Hollywood stars and British royalty were gathering Sunday in London for the British Academy Film Awards, where “The Favourite” is living up to its name and leading the race for trophies
Director Spike Lee, right, and producer Tonya Lewis Lee pose for photographers upon arrival at the BAFTA Nominees Party in London, Saturday, Feb. 9, 2019. (Photo by Joel C Ryan/Invision
February 10, 2019 Yorgos Lanthimos’ royal tragicomedy has 12 nominations, including best picture, for the U.K. equivalent of the Oscars. Olivia Colman already won a Golden Globe for her performance as Queen Anne in “The Favourite” and is favored to take the best-actress prize
The 18th-century queen’s distant relative, Prince William, and his wife, Kate, Duchess of Cambridge will join Amy Adams, Bradley Cooper, Cate Blanchett, Viola Davis and other stars for a black-tie ceremony at London’s Royal Albert Hall.
“Absolutely Fabulous” star Joanna Lumley is the host. Front-runners for the prizes include the Freddie Mercury biopic “Bohemian Rhapsody,” lunar drama “First Man,” autobiographical Mexican story “Roma” and musical melodrama “A Star Is Born.” Each film has seven nominations.
The awards, known as BAFTAs , will be scoured for clues to who might triumph at Hollywood’s Academy Awards on Feb. 24, in what’s shaping up as an unpredictable awards season. Colman is up against Glenn Close, who took Screen Actors Guild and Golden Globe awards for “The Wife.” The other best-actress nominees are Lady Gaga for “A Star is Born,” Melissa McCarthy for “Can You Ever Forgive Me?” and Viola Davis for “Widows.”
Best-actor contenders are Bradley Cooper for “A Star is Born,” Christian Bale for “Vice,” Rami Malek for “Bohemian Rhapsody,” Viggo Mortensen for “Green Book” and Steve Coogan for “Stan and Ollie.” Best-picture nominees are “The Favourite,” Roma,” ”A Star is Born” and two very different movies about racism in America: “Green Book” and “BlacKkKlansman.”
Nominees for best British film – a separate category – are Channel Islands thriller “Beast,” ”The Favourite,” ”Bohemian Rhapsody,” fashion documentary “McQueen,” Laurel and Hardy biopic “Stan and Ollie” and crime thriller “You Were Never Really Here.”
The red carpet glamour is unfolding against a backdrop of soul-searching and scandal about abuses in the entertainment industry.

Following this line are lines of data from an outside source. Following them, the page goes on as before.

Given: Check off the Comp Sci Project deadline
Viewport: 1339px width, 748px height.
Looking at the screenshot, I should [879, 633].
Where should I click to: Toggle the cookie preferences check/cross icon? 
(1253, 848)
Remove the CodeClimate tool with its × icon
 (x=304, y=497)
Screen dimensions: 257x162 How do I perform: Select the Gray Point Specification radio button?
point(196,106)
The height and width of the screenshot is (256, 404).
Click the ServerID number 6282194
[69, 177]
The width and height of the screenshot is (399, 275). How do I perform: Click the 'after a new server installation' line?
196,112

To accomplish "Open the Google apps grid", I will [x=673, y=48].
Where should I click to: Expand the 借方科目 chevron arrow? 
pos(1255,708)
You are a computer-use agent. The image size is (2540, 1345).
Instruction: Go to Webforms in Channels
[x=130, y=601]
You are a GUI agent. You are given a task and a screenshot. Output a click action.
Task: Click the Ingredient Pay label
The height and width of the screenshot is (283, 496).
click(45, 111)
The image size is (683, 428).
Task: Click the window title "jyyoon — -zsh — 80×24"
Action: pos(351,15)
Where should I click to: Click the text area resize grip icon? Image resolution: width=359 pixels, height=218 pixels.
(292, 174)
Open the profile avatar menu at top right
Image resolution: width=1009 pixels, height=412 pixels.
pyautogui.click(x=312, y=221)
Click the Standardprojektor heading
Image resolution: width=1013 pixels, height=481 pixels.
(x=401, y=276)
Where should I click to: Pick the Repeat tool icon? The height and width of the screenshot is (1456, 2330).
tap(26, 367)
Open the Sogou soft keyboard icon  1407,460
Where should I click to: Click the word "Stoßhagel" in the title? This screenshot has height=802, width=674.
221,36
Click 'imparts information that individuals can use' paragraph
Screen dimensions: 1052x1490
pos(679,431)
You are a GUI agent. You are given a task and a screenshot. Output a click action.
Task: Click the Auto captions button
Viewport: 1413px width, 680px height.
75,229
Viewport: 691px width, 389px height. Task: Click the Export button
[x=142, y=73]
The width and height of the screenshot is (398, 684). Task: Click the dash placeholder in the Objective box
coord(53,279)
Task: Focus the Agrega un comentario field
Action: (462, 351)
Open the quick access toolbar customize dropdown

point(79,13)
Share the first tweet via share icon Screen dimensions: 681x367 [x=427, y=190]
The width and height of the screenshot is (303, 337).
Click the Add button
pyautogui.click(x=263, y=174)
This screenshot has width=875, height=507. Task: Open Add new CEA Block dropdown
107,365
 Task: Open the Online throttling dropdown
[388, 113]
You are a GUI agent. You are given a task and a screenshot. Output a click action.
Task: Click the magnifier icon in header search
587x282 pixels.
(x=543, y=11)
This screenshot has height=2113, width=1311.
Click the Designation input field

Last week, the British academy suspended director Bryan Singer’s nomination as part of the team behind “Bohemian Rhapsody” after four men accused him of sexually assaulting them when they were minors.
BAFTA said the alleged abuse was “completely unacceptable” and incompatible with its values. Singer, who was fired while “Bohemian Rhapsody” was in mid-production in 2017, denies the allegations. The film itself is still nominated.
At last year’s BAFTAs ceremony, many women wore black as a symbol of opposition to harassment, abuse and inequality in the wake of allegations against movie mogul Harvey Weinstein. A British wing of the “Times’s Up” campaign founded last year is vowing to keep the campaign going and to double the number of women in film, on and off screen.
The number of female nominees is up this year, but there has been criticism of the academy’s failure to nominate any female filmmakers in the best-director category. Only one woman has ever won the directing prize, Kathryn Bigelow for “The Hurt Locker” in 2010.